- Work item:
Where "icon" appears in a line of the entries below, that line should be copied.

- Record set:
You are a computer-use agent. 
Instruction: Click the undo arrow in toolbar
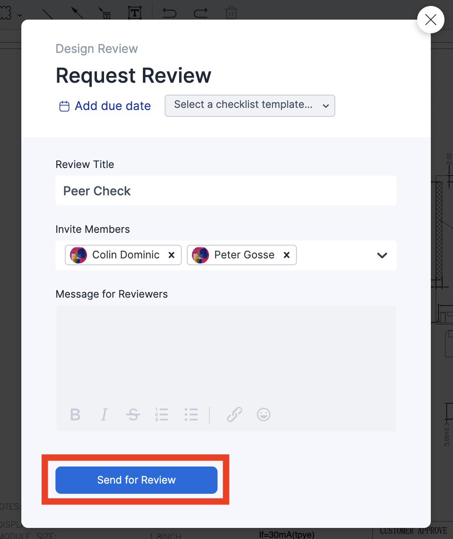(x=169, y=13)
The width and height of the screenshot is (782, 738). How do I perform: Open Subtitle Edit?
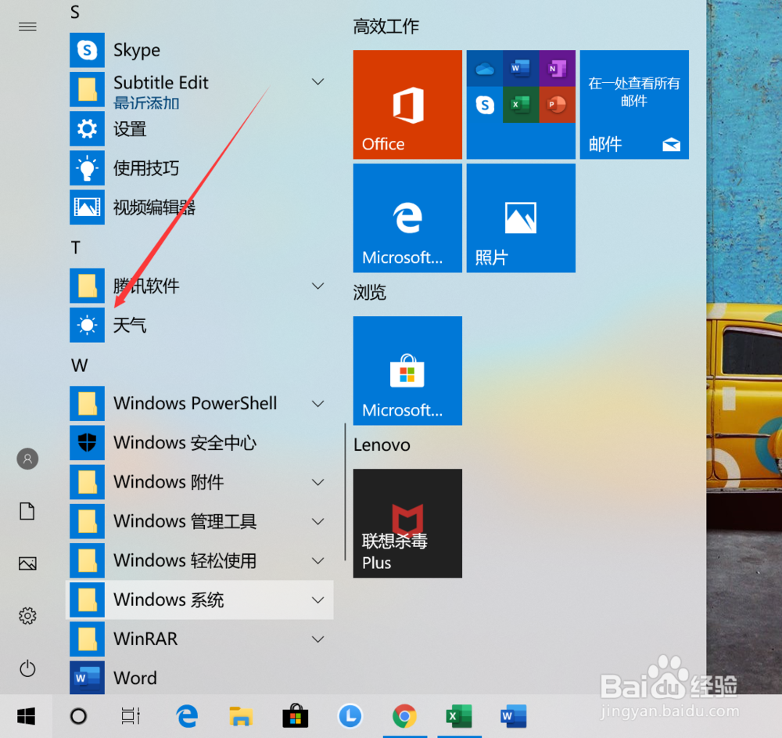pyautogui.click(x=160, y=81)
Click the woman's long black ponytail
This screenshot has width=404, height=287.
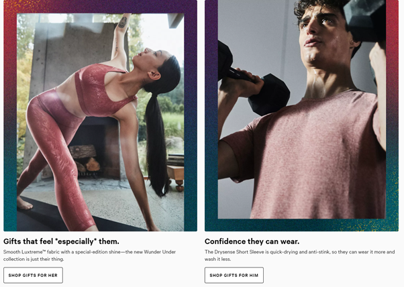click(x=158, y=144)
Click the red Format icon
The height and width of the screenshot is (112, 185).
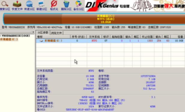point(54,5)
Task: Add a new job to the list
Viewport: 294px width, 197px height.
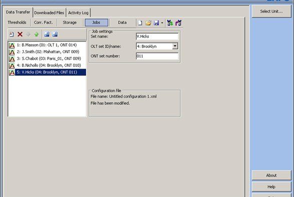Action: pyautogui.click(x=12, y=34)
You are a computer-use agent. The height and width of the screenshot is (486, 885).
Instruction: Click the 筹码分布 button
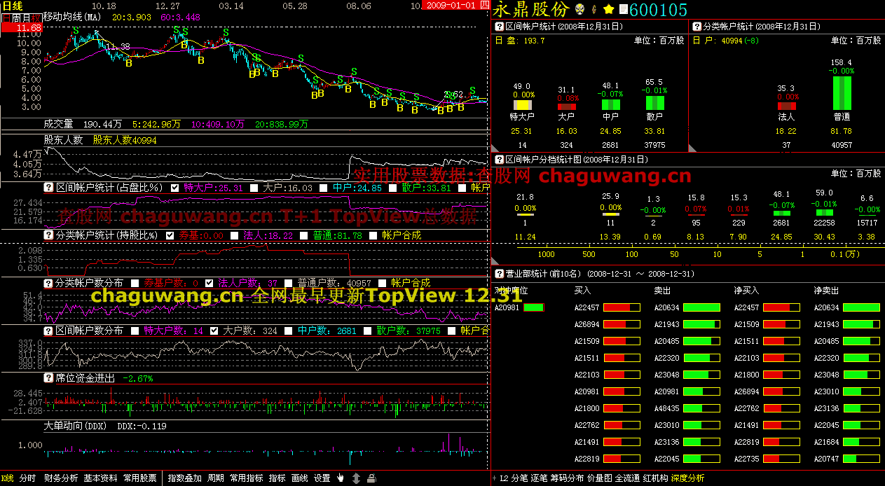(567, 478)
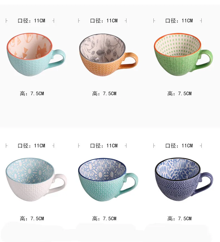Viewport: 220px width, 242px height.
Task: Click the 高: 7.5CM label under the dark blue cup
Action: tap(179, 219)
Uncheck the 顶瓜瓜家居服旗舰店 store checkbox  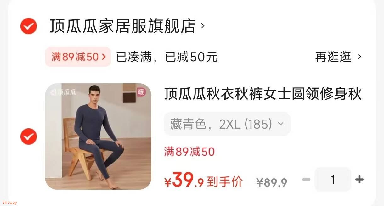pos(29,26)
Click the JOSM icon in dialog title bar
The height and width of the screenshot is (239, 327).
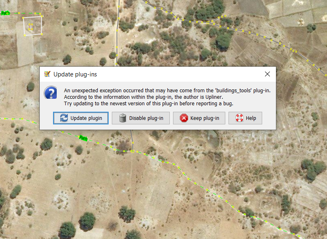coord(47,74)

- Answer space:
Click the red Format icon
Click the JOSM icon in dialog title bar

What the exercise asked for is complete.